======== DATA PROVIDED

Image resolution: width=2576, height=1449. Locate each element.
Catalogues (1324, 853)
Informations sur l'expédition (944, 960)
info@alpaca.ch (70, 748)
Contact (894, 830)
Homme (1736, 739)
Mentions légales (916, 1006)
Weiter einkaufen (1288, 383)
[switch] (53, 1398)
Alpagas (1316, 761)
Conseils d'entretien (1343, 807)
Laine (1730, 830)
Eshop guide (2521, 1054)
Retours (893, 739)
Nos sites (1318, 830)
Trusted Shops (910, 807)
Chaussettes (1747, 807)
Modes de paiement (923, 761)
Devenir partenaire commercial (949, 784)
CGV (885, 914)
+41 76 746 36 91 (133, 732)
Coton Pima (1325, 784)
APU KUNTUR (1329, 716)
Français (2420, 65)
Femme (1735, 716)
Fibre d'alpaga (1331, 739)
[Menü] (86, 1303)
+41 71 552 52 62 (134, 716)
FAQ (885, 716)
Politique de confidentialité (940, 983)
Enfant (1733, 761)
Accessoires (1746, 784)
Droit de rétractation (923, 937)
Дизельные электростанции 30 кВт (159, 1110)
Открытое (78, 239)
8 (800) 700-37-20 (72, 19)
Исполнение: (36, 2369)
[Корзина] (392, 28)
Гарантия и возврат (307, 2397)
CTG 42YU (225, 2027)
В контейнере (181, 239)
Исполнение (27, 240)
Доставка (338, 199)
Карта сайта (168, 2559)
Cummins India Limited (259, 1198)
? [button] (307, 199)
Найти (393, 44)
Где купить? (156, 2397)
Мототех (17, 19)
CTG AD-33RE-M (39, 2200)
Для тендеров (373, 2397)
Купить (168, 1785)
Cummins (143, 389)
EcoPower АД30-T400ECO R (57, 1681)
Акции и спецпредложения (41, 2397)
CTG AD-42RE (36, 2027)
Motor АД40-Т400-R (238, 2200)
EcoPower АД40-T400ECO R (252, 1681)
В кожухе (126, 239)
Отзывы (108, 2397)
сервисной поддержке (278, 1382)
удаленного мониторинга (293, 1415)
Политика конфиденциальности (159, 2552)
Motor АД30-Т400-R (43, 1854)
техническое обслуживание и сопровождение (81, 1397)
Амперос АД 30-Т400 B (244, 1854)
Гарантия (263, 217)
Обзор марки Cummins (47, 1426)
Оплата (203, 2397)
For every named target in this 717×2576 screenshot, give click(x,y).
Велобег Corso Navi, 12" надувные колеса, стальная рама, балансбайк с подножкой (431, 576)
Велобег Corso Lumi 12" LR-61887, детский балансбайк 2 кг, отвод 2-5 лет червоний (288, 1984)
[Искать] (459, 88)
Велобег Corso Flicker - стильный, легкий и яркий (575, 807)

================

| WHAT IS EXPECTED |
Extract every record. Keep wording exact.

| WORKED SOLUTION |
Image resolution: width=2576, height=1449. Locate each element.
Catalogues (1324, 853)
Informations sur l'expédition (944, 960)
info@alpaca.ch (70, 748)
Contact (894, 830)
Homme (1736, 739)
Mentions légales (916, 1006)
Weiter einkaufen (1288, 383)
[switch] (53, 1398)
Alpagas (1316, 761)
Conseils d'entretien (1343, 807)
Laine (1730, 830)
Eshop guide (2521, 1054)
Retours (893, 739)
Nos sites (1318, 830)
Trusted Shops (910, 807)
Chaussettes (1747, 807)
Modes de paiement (923, 761)
Devenir partenaire commercial (949, 784)
CGV (885, 914)
+41 76 746 36 91 (133, 732)
Coton Pima (1325, 784)
APU KUNTUR (1329, 716)
Français (2420, 65)
Femme (1735, 716)
Fibre d'alpaga (1331, 739)
[Menü] (86, 1303)
+41 71 552 52 62 (134, 716)
FAQ (885, 716)
Politique de confidentialité (940, 983)
Enfant (1733, 761)
Accessoires (1746, 784)
Droit de rétractation (923, 937)
Дизельные электростанции 30 кВт (159, 1110)
Открытое (78, 239)
8 (800) 700-37-20 (72, 19)
Исполнение: (36, 2369)
[Корзина] (392, 28)
Гарантия и возврат (307, 2397)
CTG 42YU (225, 2027)
В контейнере (181, 239)
Исполнение (27, 240)
Доставка (338, 199)
Карта сайта (168, 2559)
Cummins India Limited (259, 1198)
? [button] (307, 199)
Найти (393, 44)
Где купить? (156, 2397)
Мототех (17, 19)
CTG AD-33RE-M (39, 2200)
Для тендеров (373, 2397)
Купить (168, 1785)
Cummins (143, 389)
EcoPower АД30-T400ECO R (57, 1681)
Акции и спецпредложения (41, 2397)
CTG AD-42RE (36, 2027)
Motor АД40-Т400-R (238, 2200)
EcoPower АД40-T400ECO R (252, 1681)
В кожухе (126, 239)
Отзывы (108, 2397)
сервисной поддержке (278, 1382)
удаленного мониторинга (293, 1415)
Политика конфиденциальности (159, 2552)
Motor АД30-Т400-R (43, 1854)
техническое обслуживание и сопровождение (81, 1397)
Амперос АД 30-Т400 B (244, 1854)
Гарантия (263, 217)
Обзор марки Cummins (47, 1426)
Оплата (203, 2397)
For every named target in this 717×2576 screenshot, give click(x,y).
Велобег Corso Navi, 12" надувные колеса, стальная рама, балансбайк с подножкой (431, 576)
Велобег Corso Lumi 12" LR-61887, детский балансбайк 2 кг, отвод 2-5 лет червоний (288, 1984)
[Искать] (459, 88)
Велобег Corso Flicker - стильный, легкий и яркий (575, 807)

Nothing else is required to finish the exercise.